# TASK REQUIREMENTS:
Please reproduce the listing below word for word, everything from the line containing "Task: Go to the Objects tab" down to the line containing "pyautogui.click(x=231, y=147)", including both of those lines.

[SUPPLIED INFORMATION start]

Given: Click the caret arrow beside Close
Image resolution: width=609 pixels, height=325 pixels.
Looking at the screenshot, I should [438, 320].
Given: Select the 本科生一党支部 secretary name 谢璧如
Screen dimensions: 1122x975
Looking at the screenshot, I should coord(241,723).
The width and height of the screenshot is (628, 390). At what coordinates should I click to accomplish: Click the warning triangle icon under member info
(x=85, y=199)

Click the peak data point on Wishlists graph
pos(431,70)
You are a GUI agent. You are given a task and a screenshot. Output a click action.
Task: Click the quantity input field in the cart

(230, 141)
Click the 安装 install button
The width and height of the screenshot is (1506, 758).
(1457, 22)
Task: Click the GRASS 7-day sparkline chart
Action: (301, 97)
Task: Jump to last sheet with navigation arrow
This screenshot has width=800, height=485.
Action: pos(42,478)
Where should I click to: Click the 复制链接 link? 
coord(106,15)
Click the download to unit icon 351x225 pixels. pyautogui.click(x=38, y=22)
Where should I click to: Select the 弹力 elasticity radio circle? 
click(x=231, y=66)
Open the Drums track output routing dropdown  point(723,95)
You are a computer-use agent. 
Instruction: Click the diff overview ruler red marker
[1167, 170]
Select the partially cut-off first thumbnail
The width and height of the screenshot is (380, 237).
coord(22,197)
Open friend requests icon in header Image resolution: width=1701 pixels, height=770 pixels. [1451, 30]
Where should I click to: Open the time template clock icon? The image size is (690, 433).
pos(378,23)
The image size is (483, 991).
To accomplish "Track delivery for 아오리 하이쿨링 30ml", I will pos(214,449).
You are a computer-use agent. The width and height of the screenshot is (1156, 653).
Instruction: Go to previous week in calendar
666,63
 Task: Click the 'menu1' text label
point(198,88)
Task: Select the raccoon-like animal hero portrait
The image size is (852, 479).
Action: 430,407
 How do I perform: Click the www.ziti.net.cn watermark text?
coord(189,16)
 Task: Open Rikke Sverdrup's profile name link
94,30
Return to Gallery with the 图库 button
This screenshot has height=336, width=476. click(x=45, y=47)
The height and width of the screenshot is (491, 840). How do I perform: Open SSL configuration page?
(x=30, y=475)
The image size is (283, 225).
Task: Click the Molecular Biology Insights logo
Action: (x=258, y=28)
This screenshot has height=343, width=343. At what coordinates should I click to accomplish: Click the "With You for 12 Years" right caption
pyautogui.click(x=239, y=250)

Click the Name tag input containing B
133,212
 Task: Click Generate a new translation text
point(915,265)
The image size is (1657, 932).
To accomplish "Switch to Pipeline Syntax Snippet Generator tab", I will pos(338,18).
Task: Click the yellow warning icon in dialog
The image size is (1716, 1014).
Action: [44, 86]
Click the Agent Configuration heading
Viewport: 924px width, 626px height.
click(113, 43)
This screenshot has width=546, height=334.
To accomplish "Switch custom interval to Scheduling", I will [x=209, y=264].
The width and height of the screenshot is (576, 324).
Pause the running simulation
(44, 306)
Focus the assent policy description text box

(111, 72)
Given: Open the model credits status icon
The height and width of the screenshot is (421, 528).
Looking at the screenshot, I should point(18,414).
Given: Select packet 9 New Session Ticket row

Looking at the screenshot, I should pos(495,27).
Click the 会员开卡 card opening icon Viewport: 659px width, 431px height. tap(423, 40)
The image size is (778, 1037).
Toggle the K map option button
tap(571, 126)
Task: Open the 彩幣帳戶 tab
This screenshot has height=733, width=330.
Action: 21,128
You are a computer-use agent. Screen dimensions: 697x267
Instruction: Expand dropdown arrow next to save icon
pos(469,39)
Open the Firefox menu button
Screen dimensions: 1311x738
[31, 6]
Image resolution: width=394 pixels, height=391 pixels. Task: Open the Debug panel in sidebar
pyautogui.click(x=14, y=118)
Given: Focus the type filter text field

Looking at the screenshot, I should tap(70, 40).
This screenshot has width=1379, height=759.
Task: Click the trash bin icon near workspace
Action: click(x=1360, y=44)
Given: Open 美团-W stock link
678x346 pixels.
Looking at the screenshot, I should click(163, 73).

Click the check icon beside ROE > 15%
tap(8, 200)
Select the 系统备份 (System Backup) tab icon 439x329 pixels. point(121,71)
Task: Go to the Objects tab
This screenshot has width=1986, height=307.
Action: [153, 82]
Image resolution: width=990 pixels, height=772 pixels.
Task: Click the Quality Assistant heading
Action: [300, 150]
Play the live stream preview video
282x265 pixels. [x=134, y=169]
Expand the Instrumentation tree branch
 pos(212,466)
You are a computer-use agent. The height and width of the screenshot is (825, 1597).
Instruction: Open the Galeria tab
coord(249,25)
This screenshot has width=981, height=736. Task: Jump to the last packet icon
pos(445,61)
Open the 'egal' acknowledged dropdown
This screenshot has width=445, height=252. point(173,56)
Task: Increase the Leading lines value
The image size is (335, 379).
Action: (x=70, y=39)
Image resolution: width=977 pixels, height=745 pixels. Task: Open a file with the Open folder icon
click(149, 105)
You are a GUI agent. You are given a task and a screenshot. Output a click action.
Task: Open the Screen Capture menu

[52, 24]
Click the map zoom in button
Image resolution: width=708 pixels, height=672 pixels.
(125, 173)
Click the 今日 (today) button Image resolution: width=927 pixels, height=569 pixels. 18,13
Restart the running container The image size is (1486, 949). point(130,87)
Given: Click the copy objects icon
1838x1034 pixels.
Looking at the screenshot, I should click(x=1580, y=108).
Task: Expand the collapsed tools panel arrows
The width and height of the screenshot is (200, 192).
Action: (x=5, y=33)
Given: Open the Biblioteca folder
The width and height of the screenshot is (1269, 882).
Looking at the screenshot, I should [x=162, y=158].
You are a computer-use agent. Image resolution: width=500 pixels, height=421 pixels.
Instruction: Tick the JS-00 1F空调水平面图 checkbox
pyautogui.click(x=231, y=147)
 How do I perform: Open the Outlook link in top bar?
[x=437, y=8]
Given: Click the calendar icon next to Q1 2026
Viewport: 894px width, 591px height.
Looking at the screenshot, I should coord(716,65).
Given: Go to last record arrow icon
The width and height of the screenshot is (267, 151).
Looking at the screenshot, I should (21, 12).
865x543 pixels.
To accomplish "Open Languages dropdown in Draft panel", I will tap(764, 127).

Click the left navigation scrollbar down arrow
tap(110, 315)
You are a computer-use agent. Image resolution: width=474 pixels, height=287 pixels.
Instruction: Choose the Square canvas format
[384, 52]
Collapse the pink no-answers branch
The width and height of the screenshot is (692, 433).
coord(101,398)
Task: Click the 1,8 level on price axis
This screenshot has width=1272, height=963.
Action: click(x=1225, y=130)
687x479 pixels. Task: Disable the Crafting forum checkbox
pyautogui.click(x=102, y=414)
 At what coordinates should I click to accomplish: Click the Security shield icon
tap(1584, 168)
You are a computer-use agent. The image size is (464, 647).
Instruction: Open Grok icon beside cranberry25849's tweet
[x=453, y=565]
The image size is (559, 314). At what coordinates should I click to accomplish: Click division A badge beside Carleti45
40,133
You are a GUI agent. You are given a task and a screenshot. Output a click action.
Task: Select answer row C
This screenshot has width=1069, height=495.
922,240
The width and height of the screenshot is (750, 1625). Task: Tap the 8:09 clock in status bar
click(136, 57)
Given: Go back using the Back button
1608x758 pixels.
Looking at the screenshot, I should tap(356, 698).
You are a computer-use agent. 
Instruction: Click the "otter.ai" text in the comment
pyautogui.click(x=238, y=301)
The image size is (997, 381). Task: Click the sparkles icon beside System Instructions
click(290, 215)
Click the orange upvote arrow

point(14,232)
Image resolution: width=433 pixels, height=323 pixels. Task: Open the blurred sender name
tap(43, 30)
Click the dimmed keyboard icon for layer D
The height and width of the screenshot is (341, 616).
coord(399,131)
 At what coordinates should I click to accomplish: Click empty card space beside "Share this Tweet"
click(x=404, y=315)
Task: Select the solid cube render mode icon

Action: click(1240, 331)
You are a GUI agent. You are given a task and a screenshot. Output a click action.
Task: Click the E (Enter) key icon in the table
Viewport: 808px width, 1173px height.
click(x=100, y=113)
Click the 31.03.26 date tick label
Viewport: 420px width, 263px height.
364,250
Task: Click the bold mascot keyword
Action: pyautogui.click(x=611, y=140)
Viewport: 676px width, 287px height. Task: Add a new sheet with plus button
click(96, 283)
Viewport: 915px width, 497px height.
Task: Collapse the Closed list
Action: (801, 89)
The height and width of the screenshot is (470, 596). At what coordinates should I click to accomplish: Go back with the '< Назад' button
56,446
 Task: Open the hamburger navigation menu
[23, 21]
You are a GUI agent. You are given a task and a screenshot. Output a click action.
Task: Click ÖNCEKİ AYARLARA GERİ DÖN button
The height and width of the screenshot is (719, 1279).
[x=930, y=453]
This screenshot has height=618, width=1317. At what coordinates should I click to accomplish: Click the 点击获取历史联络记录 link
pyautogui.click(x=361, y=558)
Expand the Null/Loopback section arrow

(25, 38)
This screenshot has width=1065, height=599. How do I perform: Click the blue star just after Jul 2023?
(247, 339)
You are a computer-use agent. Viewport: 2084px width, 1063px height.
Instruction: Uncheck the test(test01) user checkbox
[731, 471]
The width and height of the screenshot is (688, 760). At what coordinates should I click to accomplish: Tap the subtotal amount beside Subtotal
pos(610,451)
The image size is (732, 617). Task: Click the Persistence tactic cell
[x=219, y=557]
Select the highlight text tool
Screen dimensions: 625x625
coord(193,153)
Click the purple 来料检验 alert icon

[SUPPLIED INFORMATION end]

# THE REPLY:
Task: Go to the Objects tab
This screenshot has width=1986, height=307.
Action: [153, 82]
Image resolution: width=990 pixels, height=772 pixels.
Task: Click the Quality Assistant heading
Action: [300, 150]
Play the live stream preview video
282x265 pixels. [x=134, y=169]
Expand the Instrumentation tree branch
 pos(212,466)
You are a computer-use agent. The height and width of the screenshot is (825, 1597).
Instruction: Open the Galeria tab
coord(249,25)
This screenshot has width=981, height=736. Task: Jump to the last packet icon
pos(445,61)
Open the 'egal' acknowledged dropdown
This screenshot has width=445, height=252. point(173,56)
Task: Increase the Leading lines value
The image size is (335, 379).
Action: (x=70, y=39)
Image resolution: width=977 pixels, height=745 pixels. Task: Open a file with the Open folder icon
click(149, 105)
You are a GUI agent. You are given a task and a screenshot. Output a click action.
Task: Open the Screen Capture menu

[52, 24]
Click the map zoom in button
Image resolution: width=708 pixels, height=672 pixels.
(125, 173)
Click the 今日 (today) button Image resolution: width=927 pixels, height=569 pixels. 18,13
Restart the running container The image size is (1486, 949). point(130,87)
Given: Click the copy objects icon
1838x1034 pixels.
Looking at the screenshot, I should click(x=1580, y=108).
Task: Expand the collapsed tools panel arrows
The width and height of the screenshot is (200, 192).
Action: (x=5, y=33)
Given: Open the Biblioteca folder
The width and height of the screenshot is (1269, 882).
Looking at the screenshot, I should [x=162, y=158].
You are a computer-use agent. Image resolution: width=500 pixels, height=421 pixels.
Instruction: Tick the JS-00 1F空调水平面图 checkbox
pyautogui.click(x=231, y=147)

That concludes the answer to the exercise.